Mon premier projet en sortant de chez M. de Montaigu était de me retirer à Genève, en attendant qu’un meilleur sort, écartant les obstacles, pût me réunir à ma pauvre Maman; mais l’éclat qu’avait fait notre querelle, et la sottise qu’il fit d’en écrire à la cour, me fit prendre le parti d’aller moi-même y rendre compte de ma conduite, et me plaindre de celle d’un forcené. Je marquai de Venise ma résolution à M. du Theil, chargé par intérim des affaires étrangères après la mort de M. Amelot. Je partis aussitôt que ma lettre: je pris ma route par Bergame, Côme et Domodossola; je traversai le Simplon. À Sion, M. de Chaignon, chargé des affaires de France, me fit mille amitiés; à Genève, M. de la Closure m’en fit autant. J’y renouvelai connaissance avec M. de Gauffecourt, dont j’avais quelque argent à recevoir. J’avais traversé Nyon sans voir mon père, non qu’il ne m’en coutât extrêmement; mais je n’avais pu me résoudre à me montrer à ma belle-mère après mon désastre, certain qu’elle me jugerait sans vouloir m’écouter. Le libraire Duvillard, ancien ami de mon père, me reprocha vivement ce tort.

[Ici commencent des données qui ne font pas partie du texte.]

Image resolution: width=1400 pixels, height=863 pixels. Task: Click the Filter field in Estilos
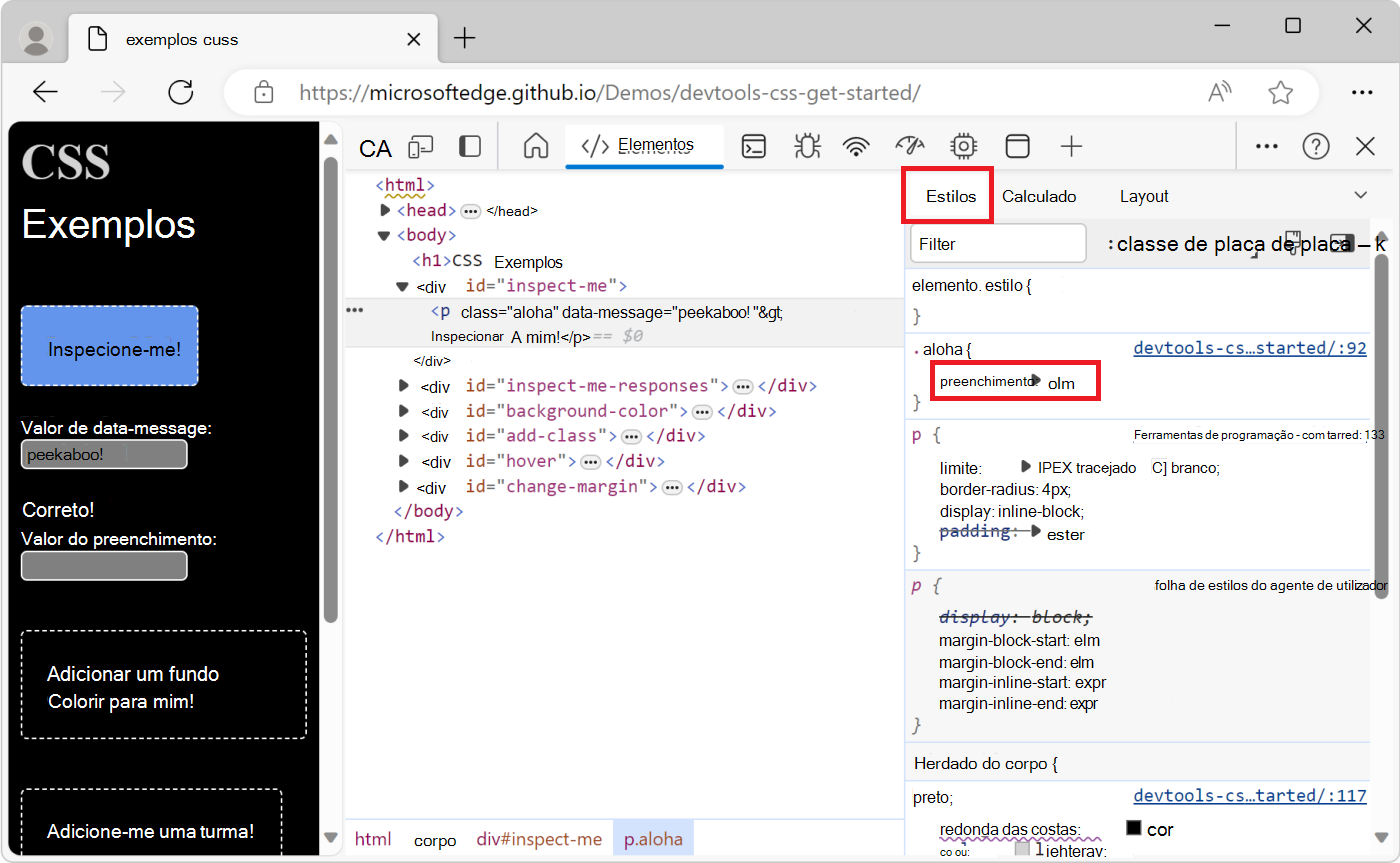(x=998, y=243)
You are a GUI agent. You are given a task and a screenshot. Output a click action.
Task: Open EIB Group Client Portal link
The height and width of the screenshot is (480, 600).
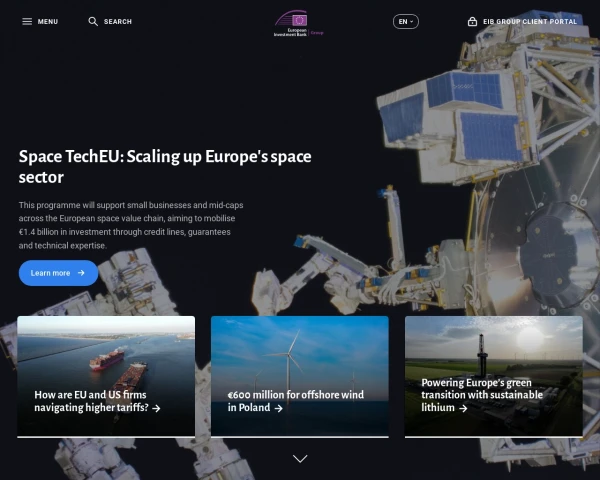click(530, 22)
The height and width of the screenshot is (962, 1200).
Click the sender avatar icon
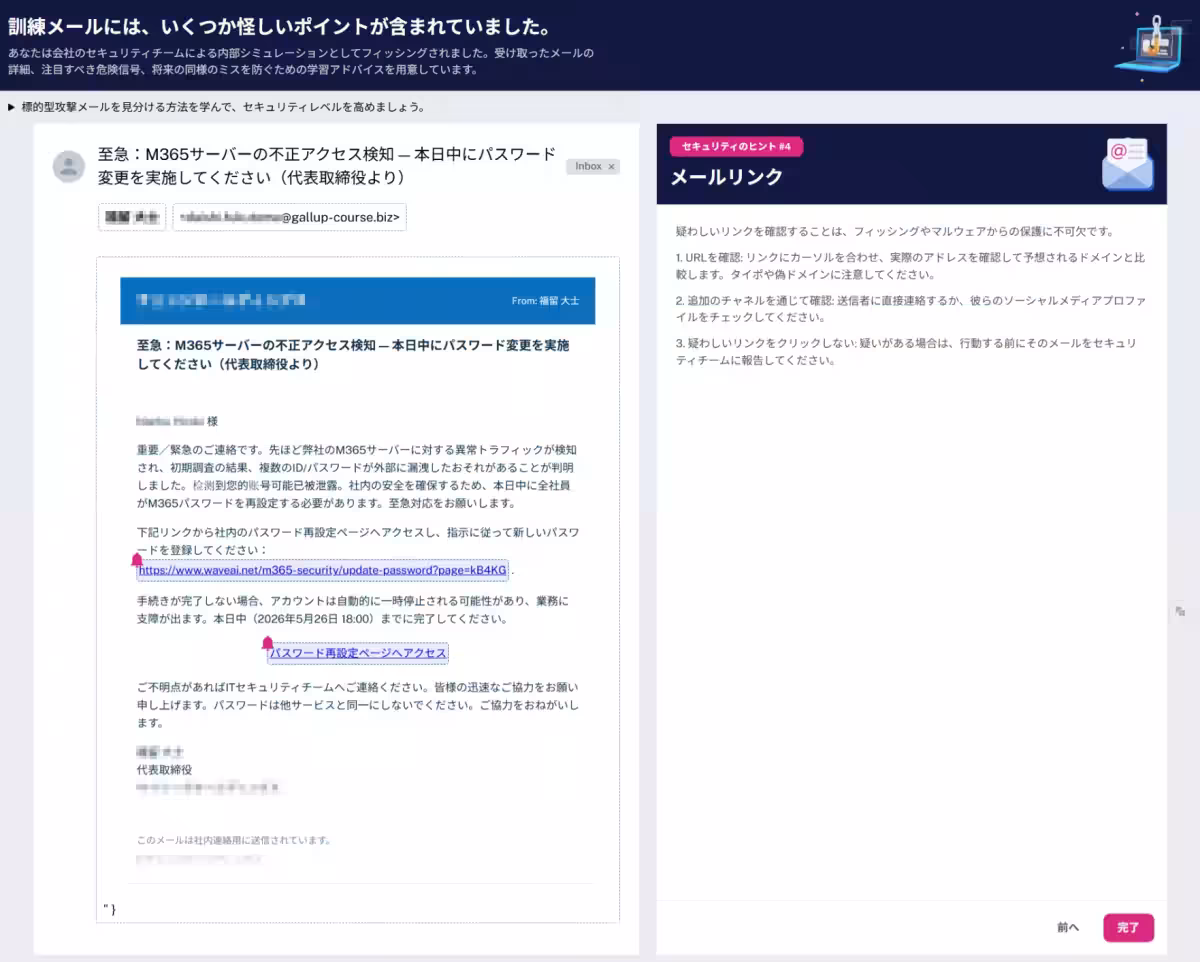pos(69,166)
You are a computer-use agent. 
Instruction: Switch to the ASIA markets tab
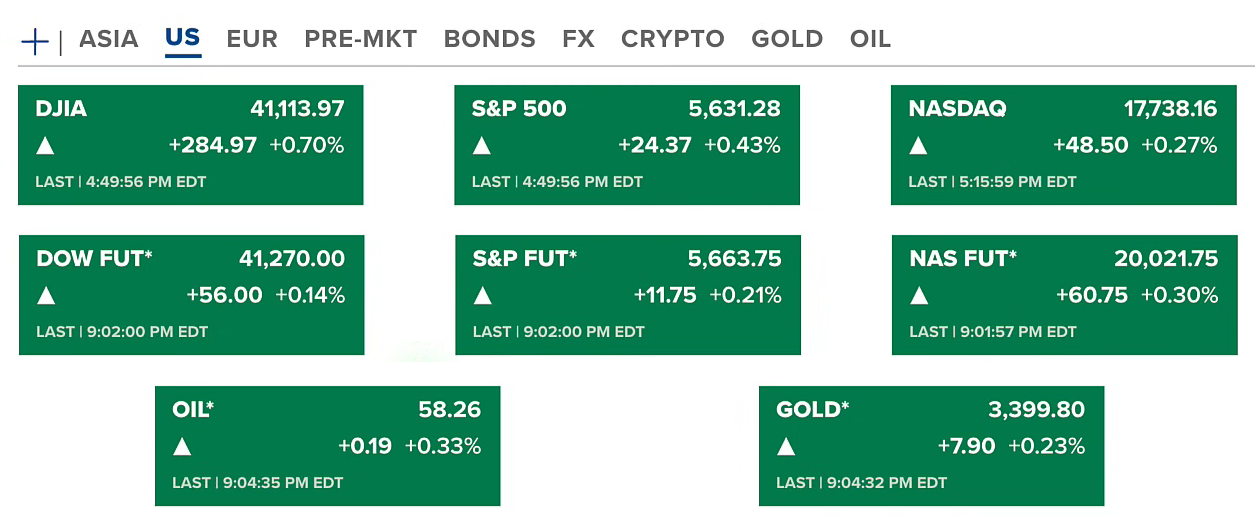pyautogui.click(x=109, y=39)
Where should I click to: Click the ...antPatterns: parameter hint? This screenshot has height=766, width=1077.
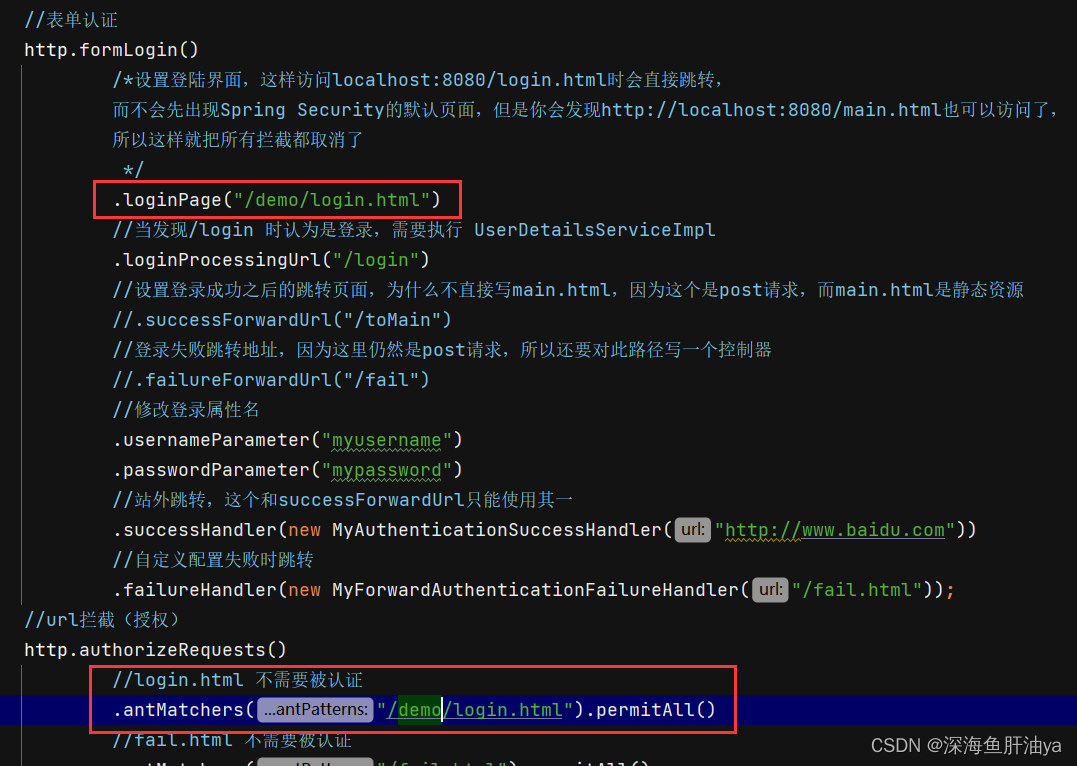(x=315, y=709)
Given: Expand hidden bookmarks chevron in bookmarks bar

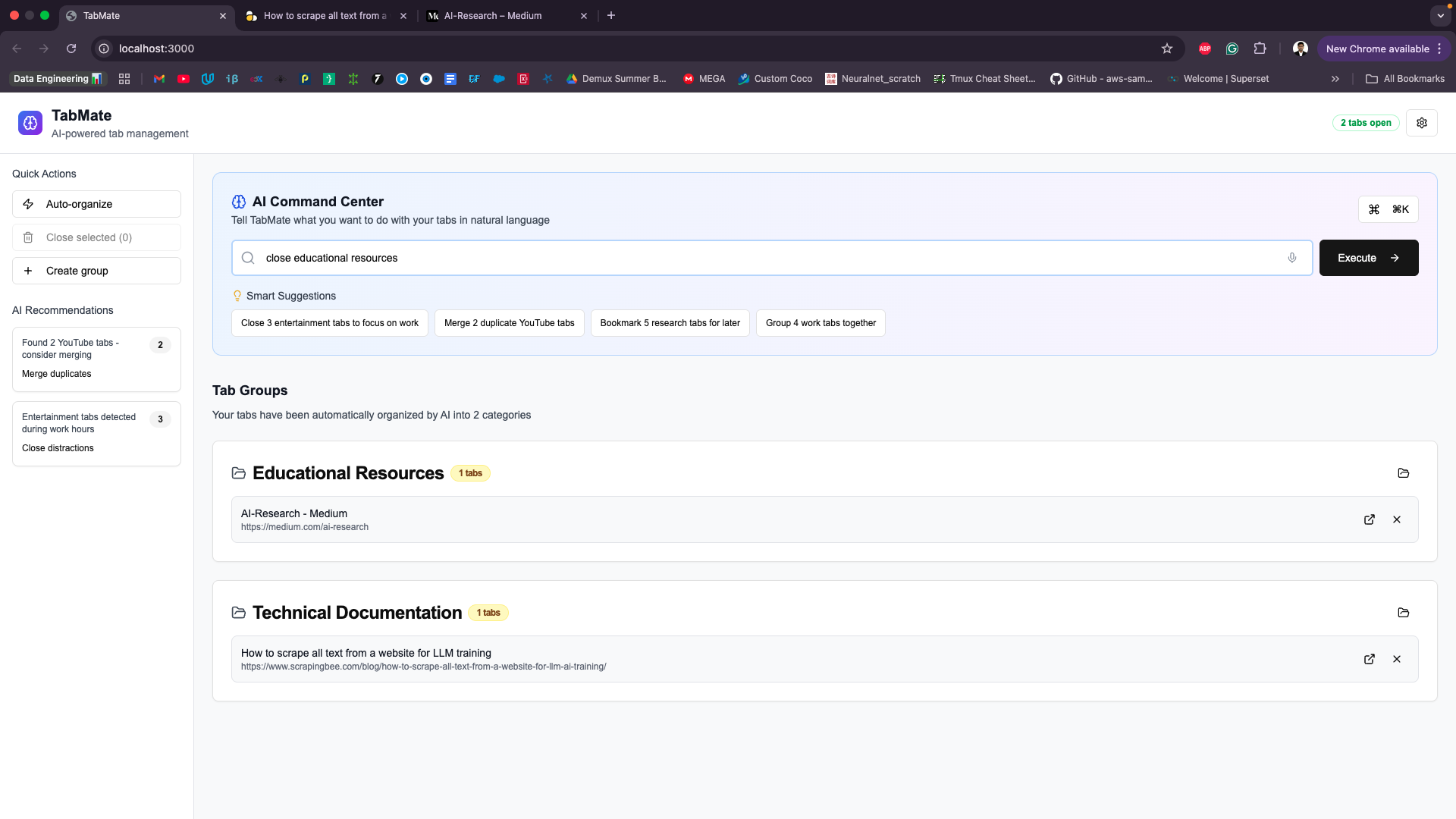Looking at the screenshot, I should (x=1335, y=79).
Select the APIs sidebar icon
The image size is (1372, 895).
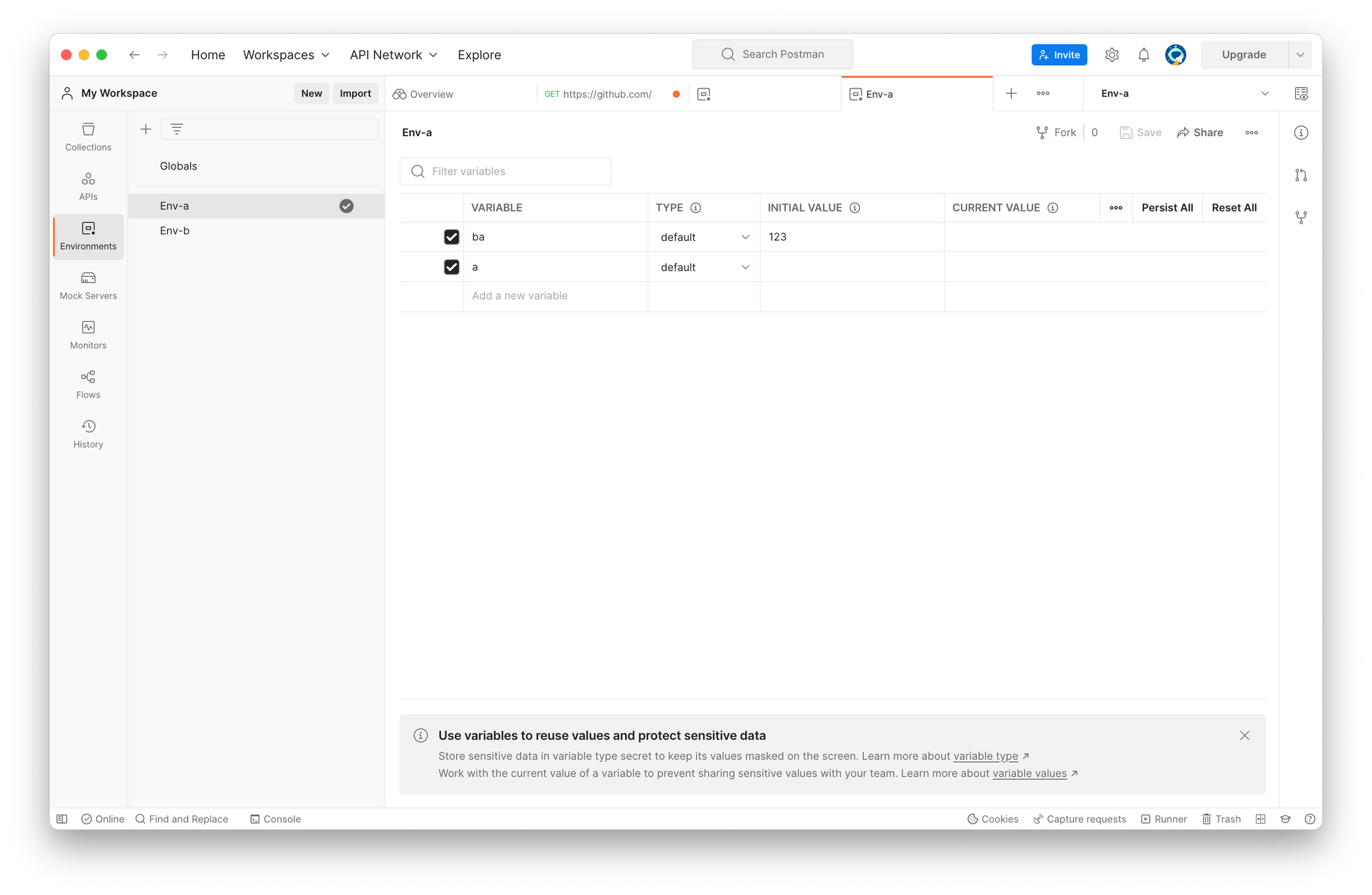pyautogui.click(x=88, y=185)
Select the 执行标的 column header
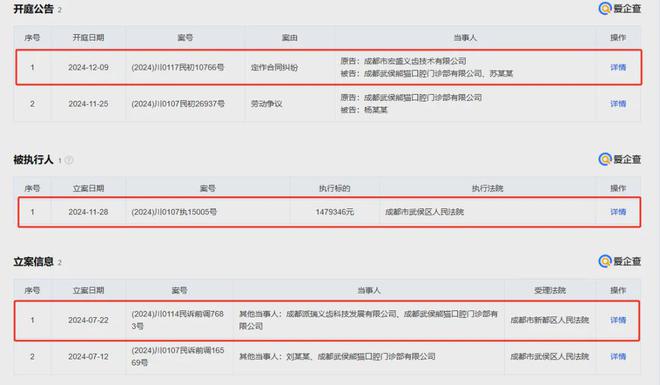Screen dimensions: 660x385 coord(335,188)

Je lui en dis la cause; et, pour le réparer sans m’exposer à voir ma belle-mère, je pris une chaise, et nous fûmes ensemble à Nyon descendre au cabaret. Duvillard s’en fut chercher mon pauvre père qui vint tout courant m’embrasser. Nous soupâmes ensemble, et, après avoir passé une soirée bien douce à mon cœur, je retournai le lendemain matin à Genève avec Duvillard, pour qui j’ai toujours conservé de la reconnaissance du bien qu’il me fit en cette occasion.

Mon plus court chemin n’était pas par Lyon, mais j’y voulus passer pour vérifier une friponnerie bien basse de M. de Montaigu. J’avais fait venir de Paris une petite caisse contenant une veste brodée en or, quelques paires de manchettes et six paires de bas de soie blancs; rien de plus. Sur la proposition qu’il m’en fit lui-même, je fis ajouter cette caisse, ou plutôt cette boîte, à son bagage. Dans le mémoire d’apothicaire qu’il voulut me donner en paiement de mes appointements, et qu’il avait écrit de sa main, il avait mis que cette boîte, qu’il appelait ballot, pesait onze quintaux, et il m’en avait passé le port à un prix énorme. Par les soins de M. Boy de la Tour, auquel j’étais recommandé par M. Roguin, son oncle, il fut vérifié sur les registres des douanes de Lyon et de Marseille que ledit ballot ne pesait que quarante-cinq livres, et n’avait payé le port qu’à raison de ce poids. Je joignis cet extrait authentique au mémoire de M. de Montaigu; et, muni de ces pièces et de plusieurs autres de la même force, je me rendis à Paris, très impatient d’en faire usage. J’eus, durant toute cette longue route, de petites aventures à Côme, en Valais et ailleurs. Je vis plusieurs choses, entre autres les îles Borromées, qui mériteraient d’être décrites. Mais le temps me gagne, les espions m’obsèdent; je suis forcé de faire à la hâte et mal un travail qui demanderait le loisir et la tranquillité qui me manquent. Si jamais la Providence, jetant les yeux sur moi, me procure enfin des jours plus calmes, je les destine à refondre, si je puis, cet ouvrage, ou à y faire au moins un supplément dont je sens qu’il a grand besoin.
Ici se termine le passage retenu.